The best way I can think of to explore the form and its process is to focus on one poet and her work in detail. This article really exists because of Jessica McHugh. I sat down for a conversation with her as I prepared to write this piece. We recorded that discussion. All the poetry images in this article are used by permission of the poet, Jessica McHugh.

Jessica McHugh was recently nominated for a Bram Stoker Award for her blackout poetry collection a complex accident of life that included poems derived from a particular volume of Frankenstein. She has been doing commissions of blackout poetry for a while now, and has been offering blackout poetry on her Patreon page monthly for supporters at a particular level.

She has experienced hardship and loss in her life that informs all areas of her writing. It was with the recent death of her brother that she turned to her ongoing work with blackout poetry to process the grief. As she posted more and more of her deeply personal blackout poems, she started to apologize for filling up everyone’s feeds on social media. The overwhelming response was that people wanted to see more. The requests for commissions increased to the point that she had to establish a website portal to manage all the work. She does not recommend running as many as seven commissions at once, but McHugh has done so successfully.

As a successful novelist and short story writer, poetry has never really left the background of her writing journey. She credits her professional interest in blackout poetry with a convention/writing conference she attended where a blackout poem was included in the goodie bag for participants.

As she has gone on to create more and more work in this style, there is a certain anxiety that goes along with it. These are original pieces being created in a physical one-of-a-kind form. A mistake with ink or a smudge over an important word can ruin the piece. Without multiple copies of the exact same version of the work, you don’t get a second chance. Still, she has made strides with bolder and braver choices with the art and collage she has included within the works. And therein lies another quirk of this artform. Original pieces are sent to those who commission them or buy them. She can photograph and scan the pieces, but none of those create perfect copies of the originals. McHugh says she feels like the scans are counterfeit ghosts of the unique pieces, but she takes comfort in knowing the singular work is treasured by the person who bought the original art and poem.

Walking through her process, it begins with either she or the patron  the commission selecting a book. Jess asks the patron what themes or color schemes they’d like her to use. On any given page, she seeks out an anchor word— some word that is going to lead her into a metaphor or simile for the poem. Then, she has to scan down or spiral out from there to see if there are enough supporting words to carry the idea forward and to end the poem well. She has often gone left right and top down in a very Western style of reading, but words can travel out from the beginning in most any direction. As a personal choice, she tries not to construct words by pulling letters from multiple words, but the writing styles found in some of the source materials may require it. After picking the words that make the poem, she decides how she is going to isolate them and then what colors, drawing, and art styles are going to complete the piece.
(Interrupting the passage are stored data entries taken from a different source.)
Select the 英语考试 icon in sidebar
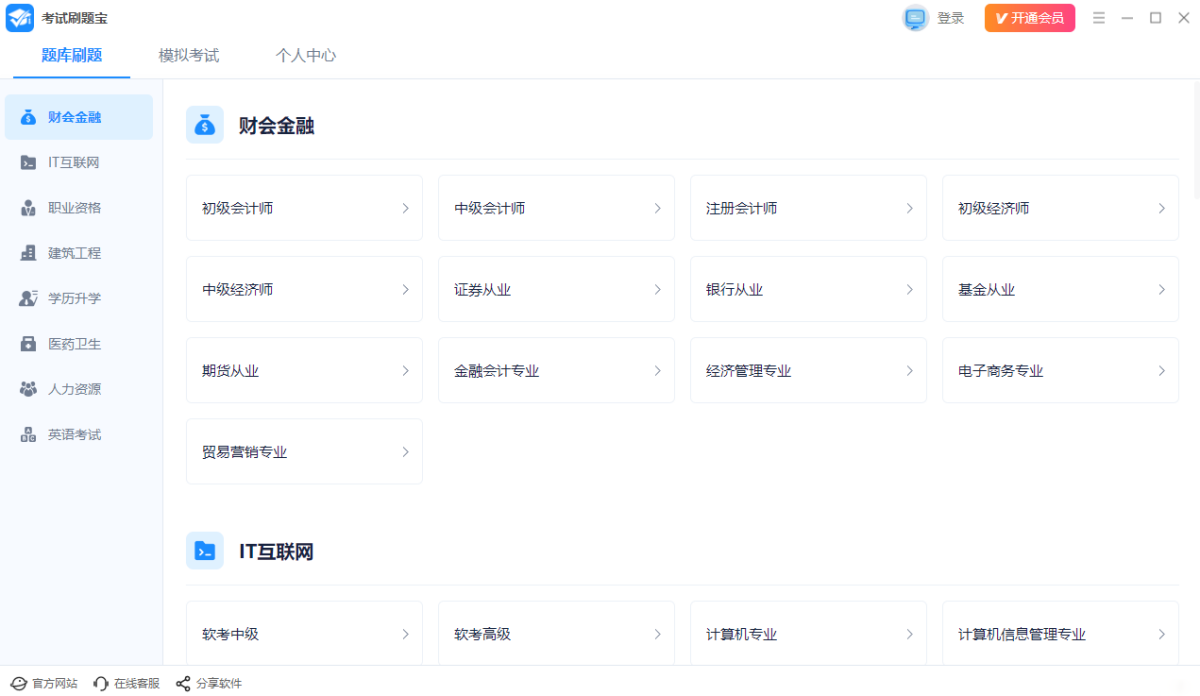 click(28, 435)
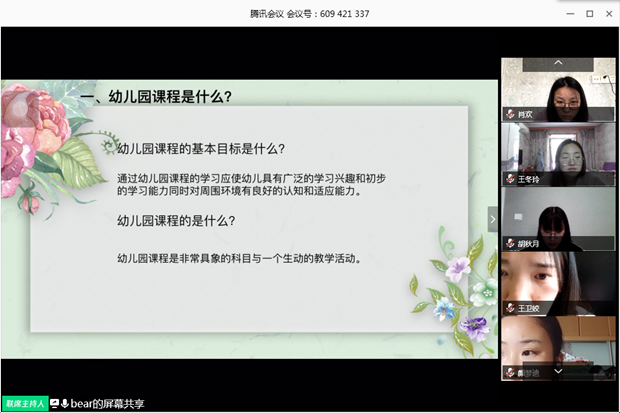Click mic icon on the bottom participant tile

(511, 373)
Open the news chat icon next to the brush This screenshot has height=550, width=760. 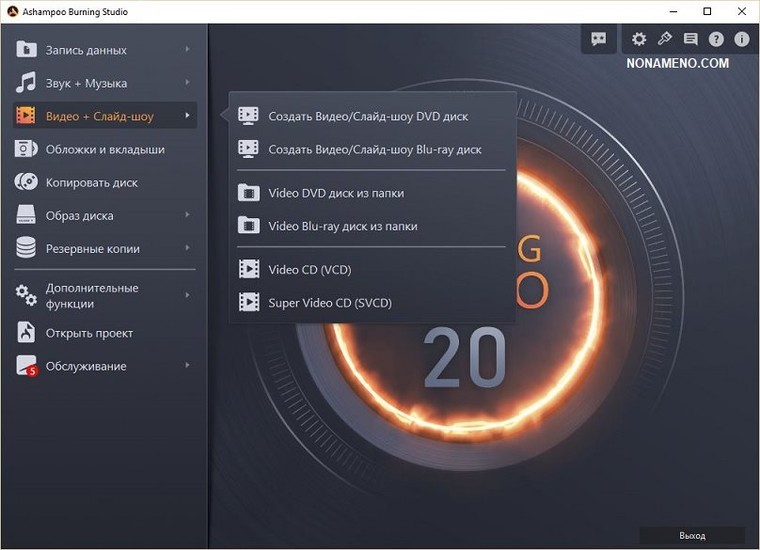(x=690, y=39)
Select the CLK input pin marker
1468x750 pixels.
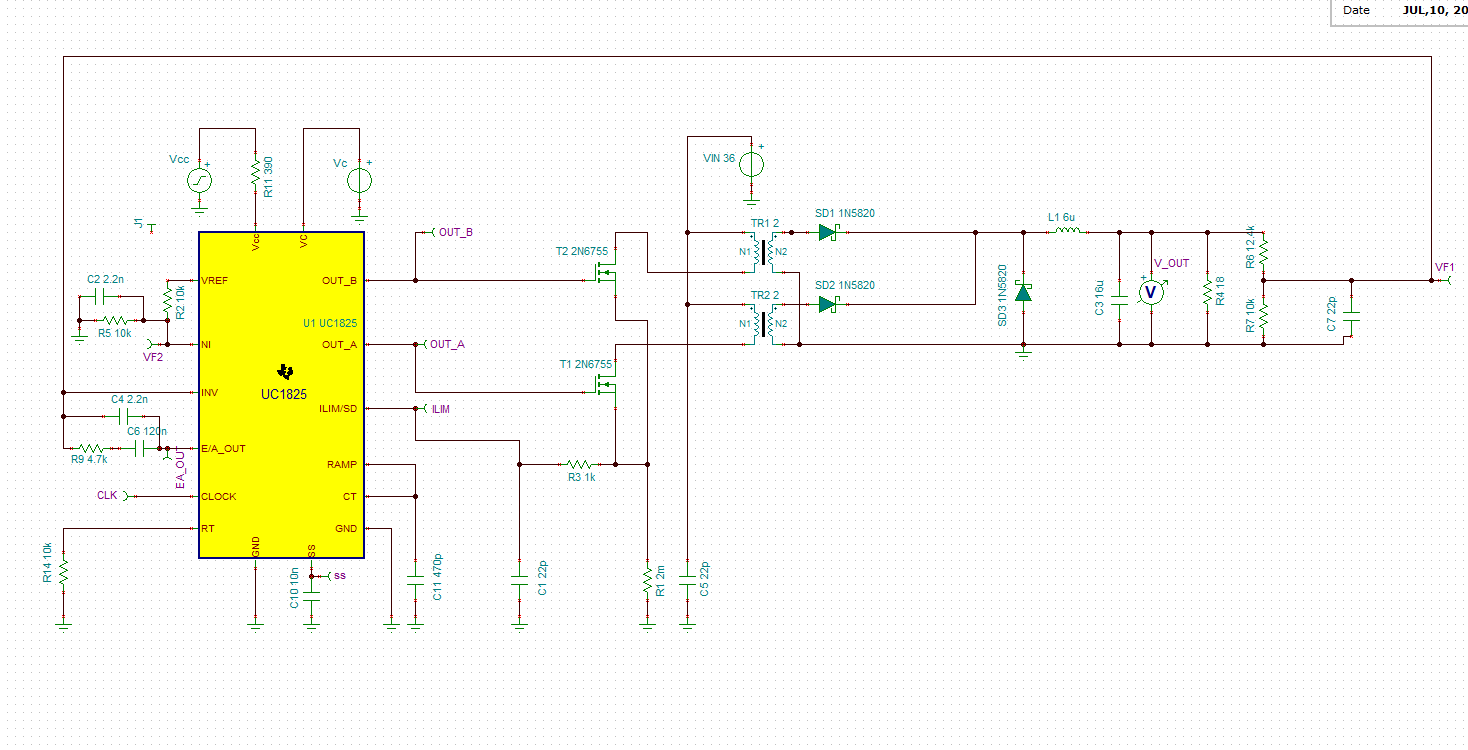pyautogui.click(x=113, y=495)
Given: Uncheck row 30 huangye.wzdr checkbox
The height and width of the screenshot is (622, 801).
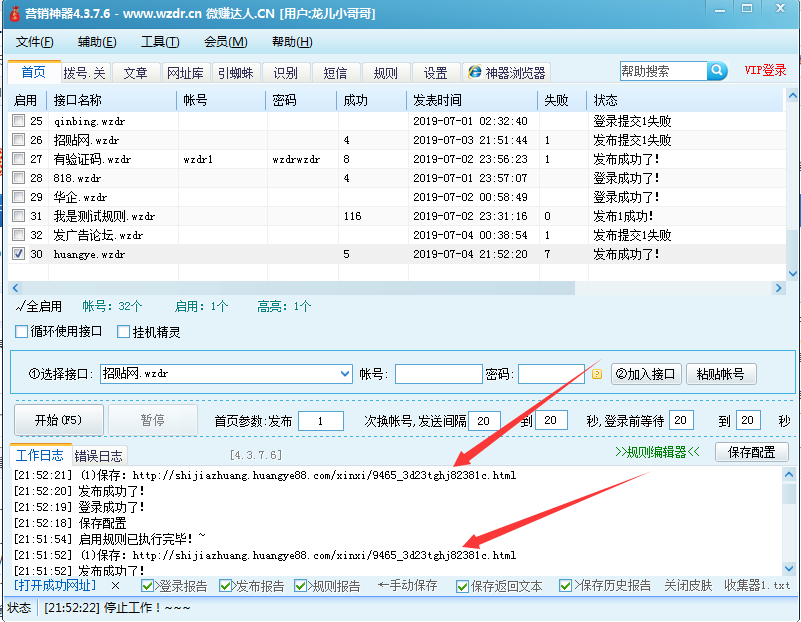Looking at the screenshot, I should [x=16, y=254].
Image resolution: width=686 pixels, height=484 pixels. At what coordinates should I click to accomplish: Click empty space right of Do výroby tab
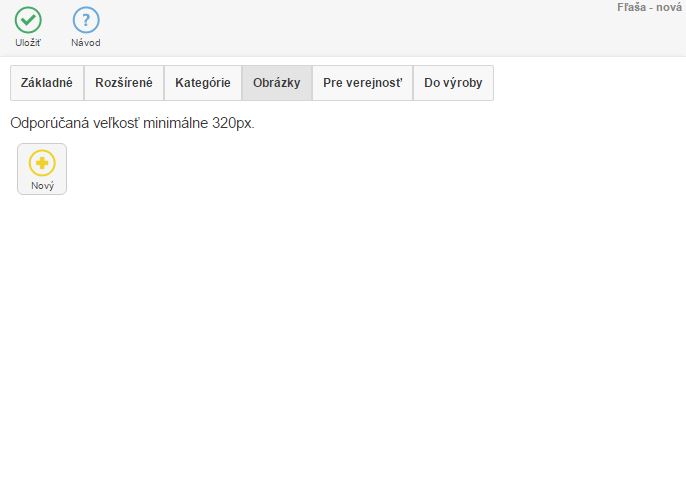(590, 83)
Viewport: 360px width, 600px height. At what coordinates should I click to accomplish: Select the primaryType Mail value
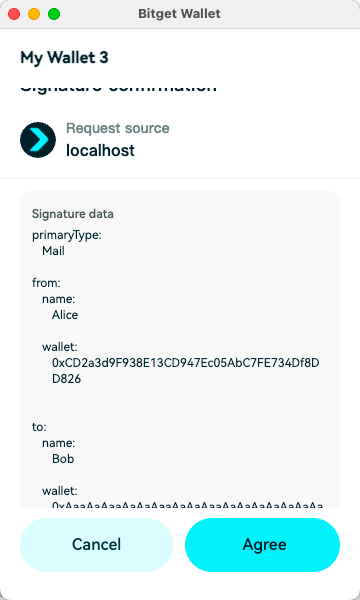pos(53,251)
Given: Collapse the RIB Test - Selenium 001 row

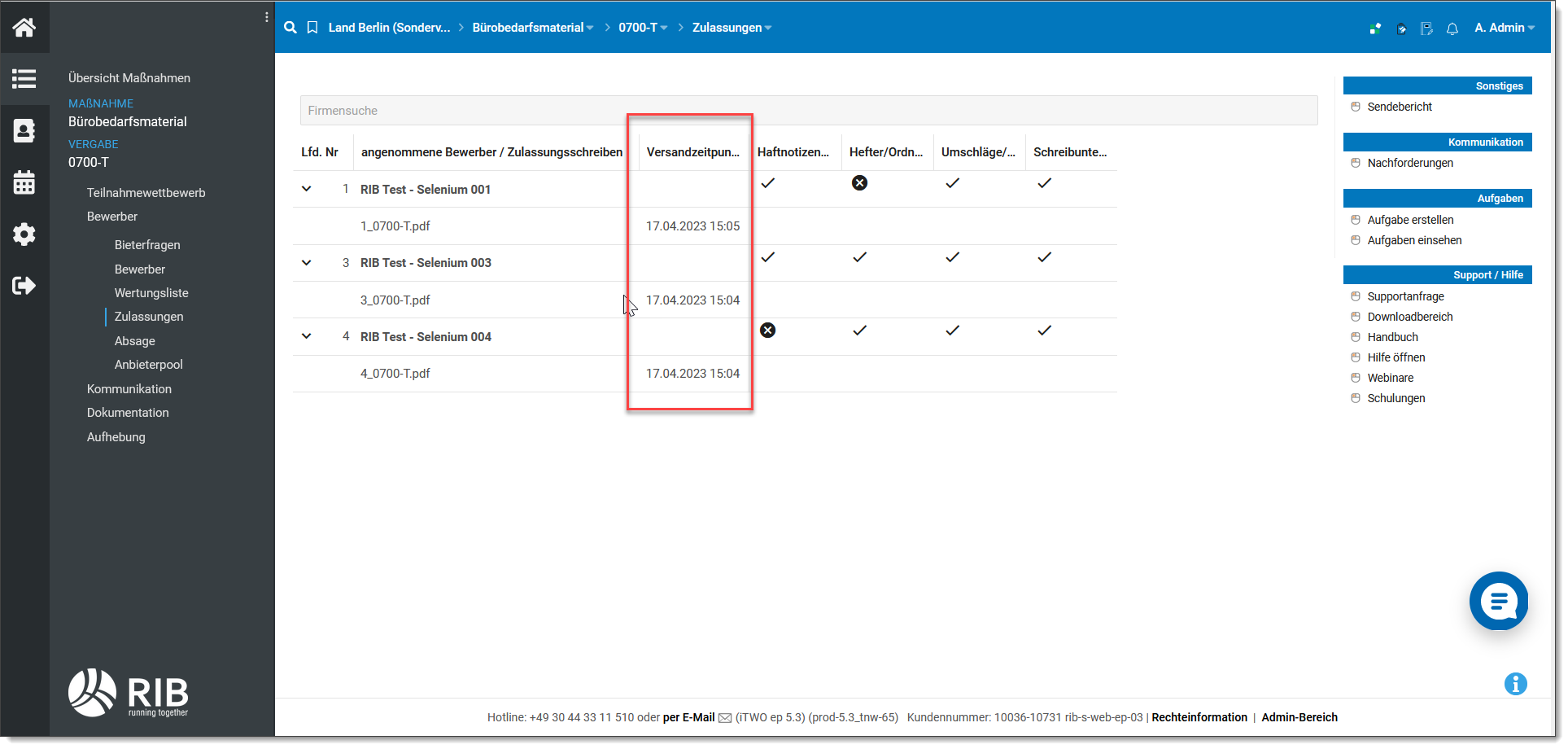Looking at the screenshot, I should [307, 189].
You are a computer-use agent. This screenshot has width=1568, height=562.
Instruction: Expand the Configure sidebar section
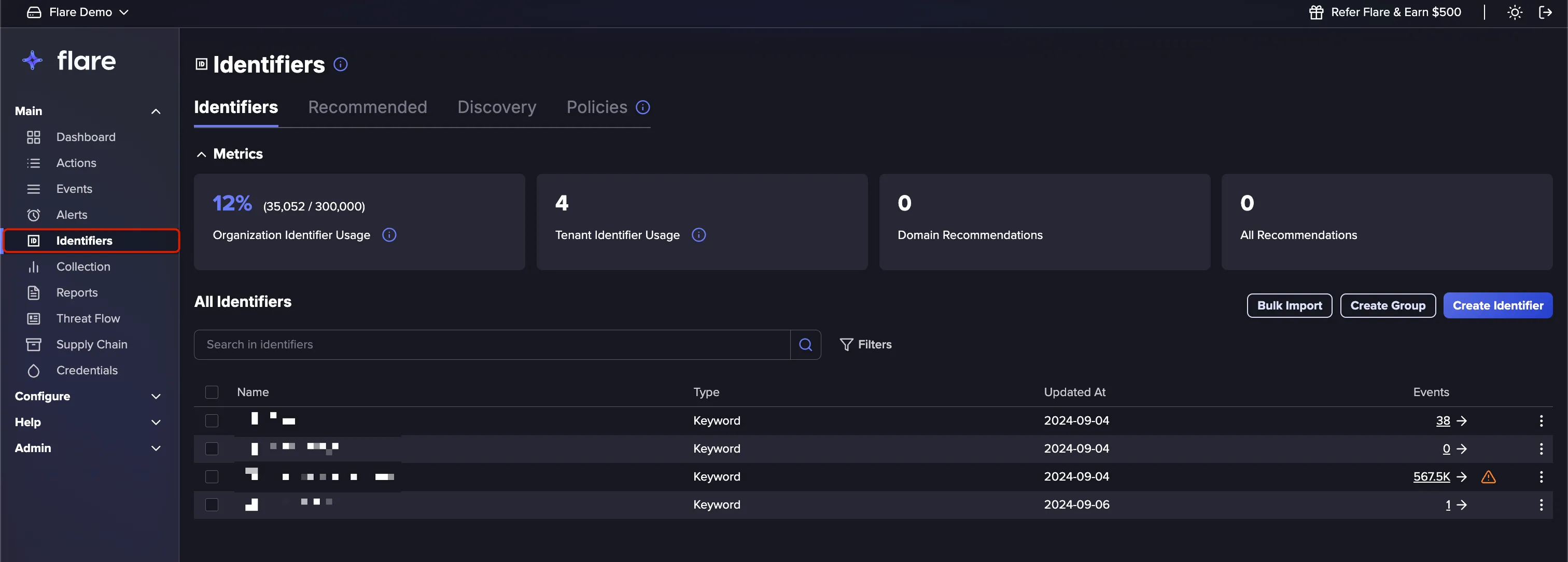[x=88, y=397]
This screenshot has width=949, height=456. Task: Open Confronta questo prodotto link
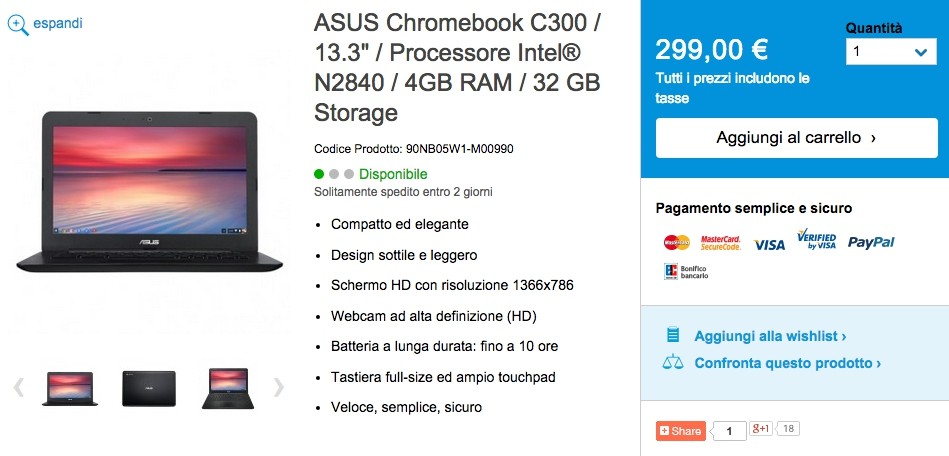[x=787, y=363]
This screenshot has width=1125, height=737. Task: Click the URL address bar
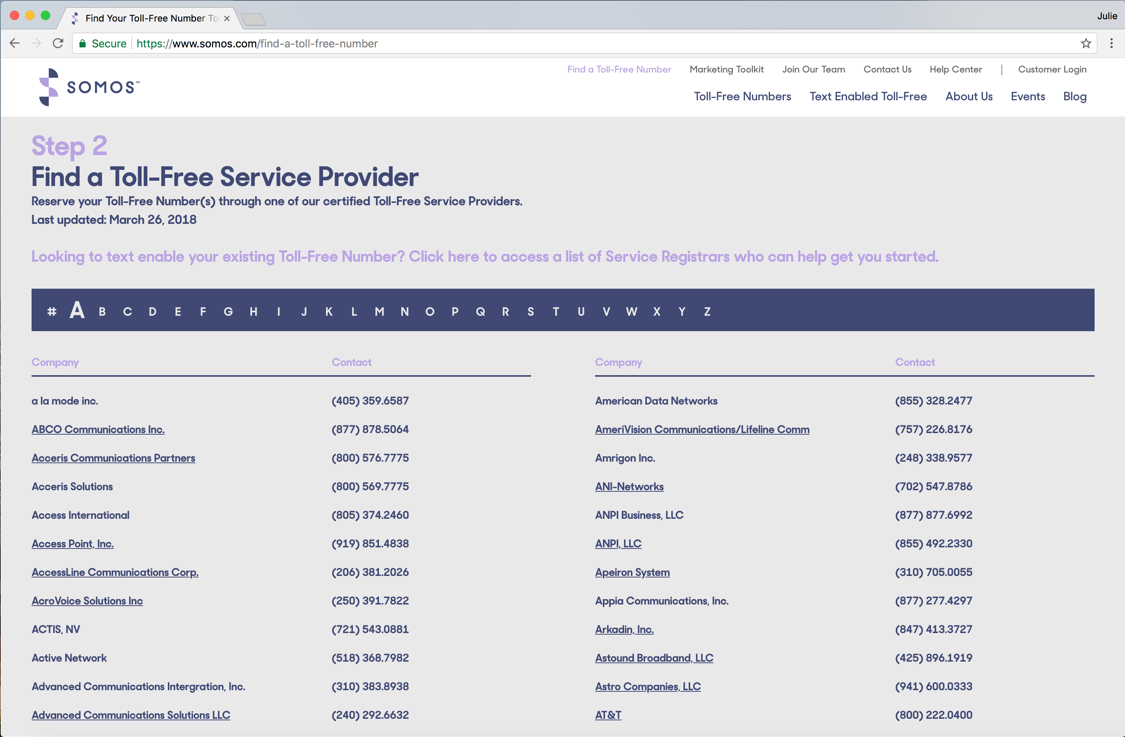click(600, 44)
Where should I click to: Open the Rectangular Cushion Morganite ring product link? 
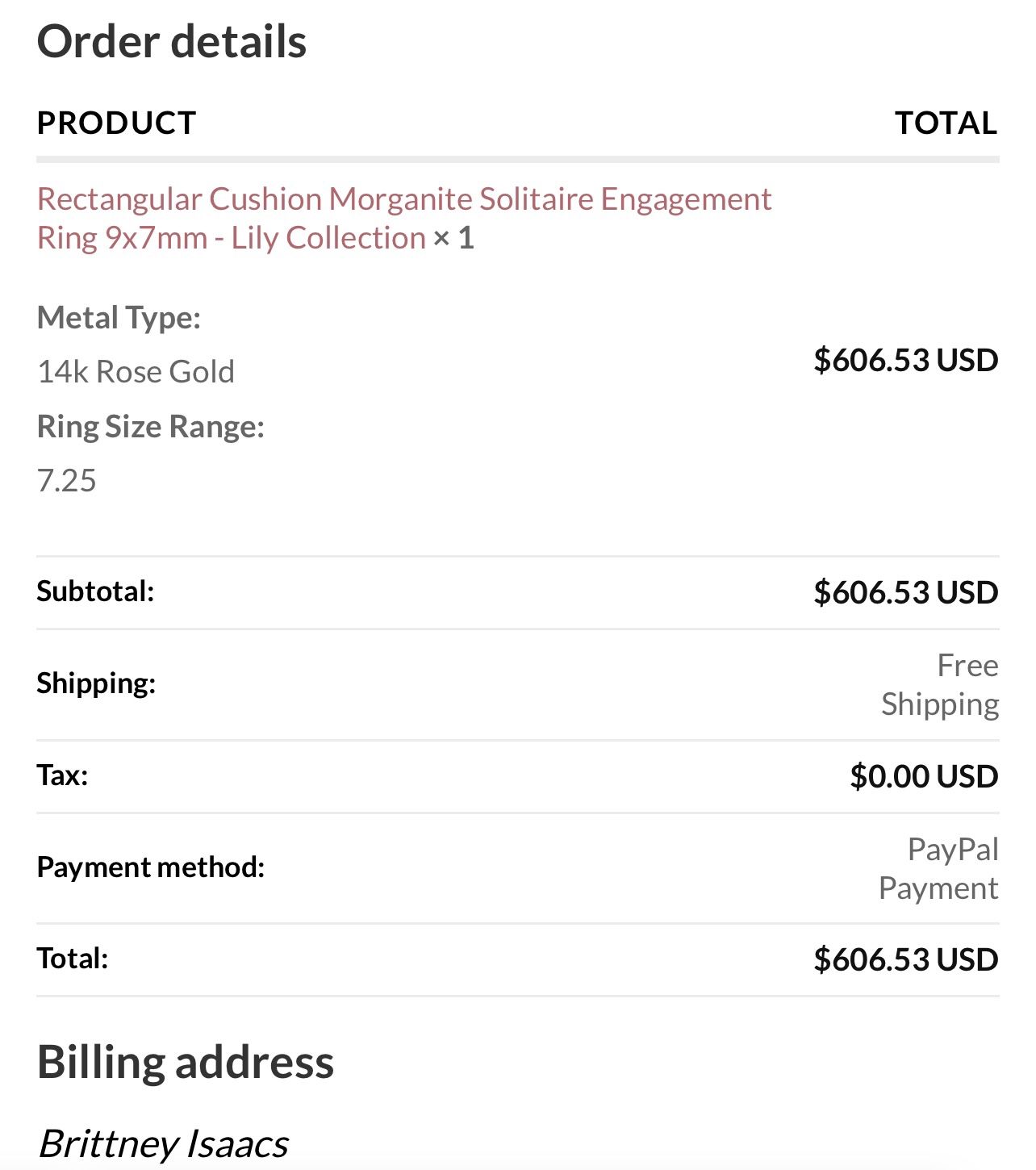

Having been nominated for an award for this work, there is almost an obligation for her to create more of it. I asked about copyright concerns. She said there were advantages in sticking with works in the public domain if you intended to publish a book of blackout poetry. Readers knew the work better and it avoided copyright entanglements. Blackout poetry does have a unique distinction in that it is transformative art. Since it does not tell the same story, it is considered something different from the source material, perhaps in a similar way that commentary on a piece is usually protected. Or maybe how Andy Warhol got away with painting Campbell’s Soup cans. Whether Campbell’s Soup could have won a lawsuit against Warhol in the 1960s is not one hundred percent clear due to the fact that they opted not to, being satisfied with the invaluable brand awareness his work brought them. Other authors might not have Campbell’s-Soup-levels of grace.

Her dream project would be to get permission from Peter S. Beagle to create and publish a collection of blackout poetry from The Last Unicorn. She has met him and got along well with Beagle, but with his current legal struggles over his literary legacy, she’s not sure he would be open to the idea.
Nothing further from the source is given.